One reason for this is that people with this condition can have very different early symptoms. The progression of ALS also varies, further complicating the diagnosis process.

To diagnose ALS, a doctor will perform a clinical examination, study a person’s individual and family medical history, and run a series of tests. The tests aim to look for changes that characterize ALS and rule out other conditions.

In most cases, the below diagnostic tests will help a doctor diagnose ALS.

Medical imaging tests

Medical imaging, such as MRI scans, can help diagnose or rule out:

An MRI uses radio waves from a computer and a powerful magnetic field within a large, cylindrical tube. It can create detailed images of bodily tissues, identify atypical mineral deposits, and assess blood flow.

Nerve or muscle biopsy

To determine if someone has a muscle or nerve condition other than ALS, a doctor may perform a muscle or nerve biopsy.

During these tests, a doctor will remove a small sample of nerve or muscle after numbing the skin with a local anesthetic. They will then send the sample to a lab, where pathologists will look for signs or markers associated with muscle or nerve conditions other than ALS.

In some cases, a biopsy can also show changes that occur due to ALS, such as shrinking.

Neurological exam

During a neurological exam, a doctor will assess a person’s:

  • sensory and motor skills
  • vision
  • coordination
  • mood
  • behavior
  • mental status
  • balance
  • speech
  • hearing
  • reflexes

To perform a neurological exam, a doctor may use tools such as a flashlight or reflex hammer.

Spinal tap

Also known as a lumbar puncture, a spinal tap is a procedure that doctors typically use to diagnose:

During a spinal tap, a doctor applies a local anesthetic to the skin before inserting a needle into the spinal canal. They remove a sample of the fluid called cerebral spinal fluid (CSF) then send it to a lab for analysis.

Electrodiagnostic tests

Electrodiagnostic tests assess the health of muscles, neuromuscular junctions, and the peripheral nervous system. They are a very important diagnostic tool in neurology.

One type of electrodiagnostic test is electromyography (EMG), which involves inserting needles attached to an EMG machine into a muscle. The wires monitor changes in electric signals in the muscles during rest and movement.

A surface EMG uses electrodes, which are less invasive and uncomfortable compared to fine needles or wires.

To help rule out other conditions, a doctor may also perform another type of electrodiagnostic test called a nerve conduction study (NCS). This test involves taping recording electrodes connected to an EMG machine over a muscle that sends a tiny electrical pulse to stimulate underlying nerves.

An NCS test helps assess how well nerves respond to electrical signals, the strength of the signal, and the speed the signals travel.

These tests often show certain abnormalities that occur due to ALS, and they can become more significant as the disease progresses.

Blood and urine tests

Laboratory screening tests, such as blood and urine tests, can help diagnose or rule out various conditions, including:

  • infections
  • clotting disorders
  • autoimmune diseases
  • hereditary disorders
  • muscle disorders
  • metabolic conditions
  • fat or protein-related disorders
  • some neurodegenerative conditions


Myelography can help diagnose spine or spinal cord tumors or compression from spinal fractures or herniated vertebral discs.

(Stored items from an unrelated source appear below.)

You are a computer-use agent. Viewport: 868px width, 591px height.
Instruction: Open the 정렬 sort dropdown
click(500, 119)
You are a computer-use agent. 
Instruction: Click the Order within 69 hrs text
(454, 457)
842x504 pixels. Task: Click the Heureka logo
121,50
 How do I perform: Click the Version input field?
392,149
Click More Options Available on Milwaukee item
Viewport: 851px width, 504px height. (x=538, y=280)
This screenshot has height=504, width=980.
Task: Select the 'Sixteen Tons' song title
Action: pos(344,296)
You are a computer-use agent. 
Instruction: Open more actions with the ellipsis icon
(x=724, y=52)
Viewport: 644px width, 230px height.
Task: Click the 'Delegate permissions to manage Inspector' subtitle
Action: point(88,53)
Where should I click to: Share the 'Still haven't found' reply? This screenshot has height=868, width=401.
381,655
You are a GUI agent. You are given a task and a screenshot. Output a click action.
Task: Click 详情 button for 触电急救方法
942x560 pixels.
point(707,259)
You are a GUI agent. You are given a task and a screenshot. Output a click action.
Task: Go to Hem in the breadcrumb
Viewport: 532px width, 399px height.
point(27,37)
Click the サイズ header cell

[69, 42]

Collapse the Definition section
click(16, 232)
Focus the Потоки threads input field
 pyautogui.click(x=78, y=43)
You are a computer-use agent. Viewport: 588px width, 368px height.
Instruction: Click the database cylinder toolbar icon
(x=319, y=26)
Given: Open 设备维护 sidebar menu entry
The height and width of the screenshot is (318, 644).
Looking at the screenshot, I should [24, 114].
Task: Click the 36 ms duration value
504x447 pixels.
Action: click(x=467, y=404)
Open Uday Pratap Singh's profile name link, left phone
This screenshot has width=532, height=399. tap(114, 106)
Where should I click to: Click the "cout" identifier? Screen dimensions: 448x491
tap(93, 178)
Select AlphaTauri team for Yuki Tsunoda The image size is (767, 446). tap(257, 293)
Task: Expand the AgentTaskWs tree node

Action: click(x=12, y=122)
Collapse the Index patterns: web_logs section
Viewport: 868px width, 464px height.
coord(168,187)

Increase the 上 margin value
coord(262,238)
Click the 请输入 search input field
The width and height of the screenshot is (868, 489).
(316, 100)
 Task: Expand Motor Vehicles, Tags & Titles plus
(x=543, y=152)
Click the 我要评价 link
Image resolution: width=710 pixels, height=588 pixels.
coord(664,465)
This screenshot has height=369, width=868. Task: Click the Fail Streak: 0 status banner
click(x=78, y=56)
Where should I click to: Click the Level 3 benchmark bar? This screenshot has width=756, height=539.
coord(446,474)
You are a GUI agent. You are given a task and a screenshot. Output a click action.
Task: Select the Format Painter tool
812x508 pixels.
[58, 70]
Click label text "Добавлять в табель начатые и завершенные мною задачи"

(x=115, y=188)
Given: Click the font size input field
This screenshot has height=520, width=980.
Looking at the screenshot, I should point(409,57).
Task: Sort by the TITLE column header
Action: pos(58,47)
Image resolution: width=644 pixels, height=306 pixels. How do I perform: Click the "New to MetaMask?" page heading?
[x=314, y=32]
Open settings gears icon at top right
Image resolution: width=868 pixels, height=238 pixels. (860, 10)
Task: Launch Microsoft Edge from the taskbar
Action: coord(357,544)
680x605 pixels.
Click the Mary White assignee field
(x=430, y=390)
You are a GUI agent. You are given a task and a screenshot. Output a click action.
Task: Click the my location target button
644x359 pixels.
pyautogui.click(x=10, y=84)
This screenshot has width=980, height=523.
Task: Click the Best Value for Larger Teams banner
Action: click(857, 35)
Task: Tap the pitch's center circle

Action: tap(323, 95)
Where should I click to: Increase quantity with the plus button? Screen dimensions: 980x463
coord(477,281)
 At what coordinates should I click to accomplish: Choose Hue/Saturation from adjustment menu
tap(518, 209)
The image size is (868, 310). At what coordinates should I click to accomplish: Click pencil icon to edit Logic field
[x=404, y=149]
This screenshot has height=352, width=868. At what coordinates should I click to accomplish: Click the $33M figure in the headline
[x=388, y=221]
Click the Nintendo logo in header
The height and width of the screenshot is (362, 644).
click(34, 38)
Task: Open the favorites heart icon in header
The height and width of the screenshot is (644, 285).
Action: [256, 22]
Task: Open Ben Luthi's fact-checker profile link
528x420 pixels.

To perform a myelogram, a doctor injects anesthesia into a space between two spinal vertebrae within the lower back. They then insert a long needle into the spinal canal.

Next, they inject a contrast dye into the spinal canal and perform an X-ray or CT scan. In some cases, they may also remove a sample of CSF with the needle.

It is worth noting that healthcare professionals do not typically use this test when investigating possible cases of ALS.

The exact cause of ALS remains unknown. However, it may develop due to a mix of environmental and genetic factors.

More than 12 genetic mutations seem to influence the development of ALS. According to research, 10% of people without a family history of the condition have genetic mutations linked to ALS.

Researchers believe some genetic mutations with links to ALS influence the development and progression of the condition. They may do this by causing changes in the processing of RNA. Molecules of RNA help produce molecules within cells and contribute to gene activity.

Other genetic mutations that have associations with ALS appear to cause abnormalities in protein recycling in the body. In this process, the body breaks down nonfunctioning or atypical proteins and rebuilds them.

Some gene mutations with links to ALS may also increase how susceptible a person is to environmental factors with correlations to ALS.

A genetic test may help identify why someone develops ALS, how the condition may progress, or whether someone’s children may be at an increased risk of developing ALS in their lifetime.

If individuals have specific gene mutations linked with ALS, they may be eligible to enroll in clinical drug trials. This knowledge may also help other family members access targeted gene therapy in the future.

A person with a family member with both ALS and one of the disease-causing genes may decide to undergo a predictive genetic test for the condition to see whether they are at an increased risk of developing it.

To undergo a genetic test for ALS, a healthcare professional will collect a blood or saliva sample from a person.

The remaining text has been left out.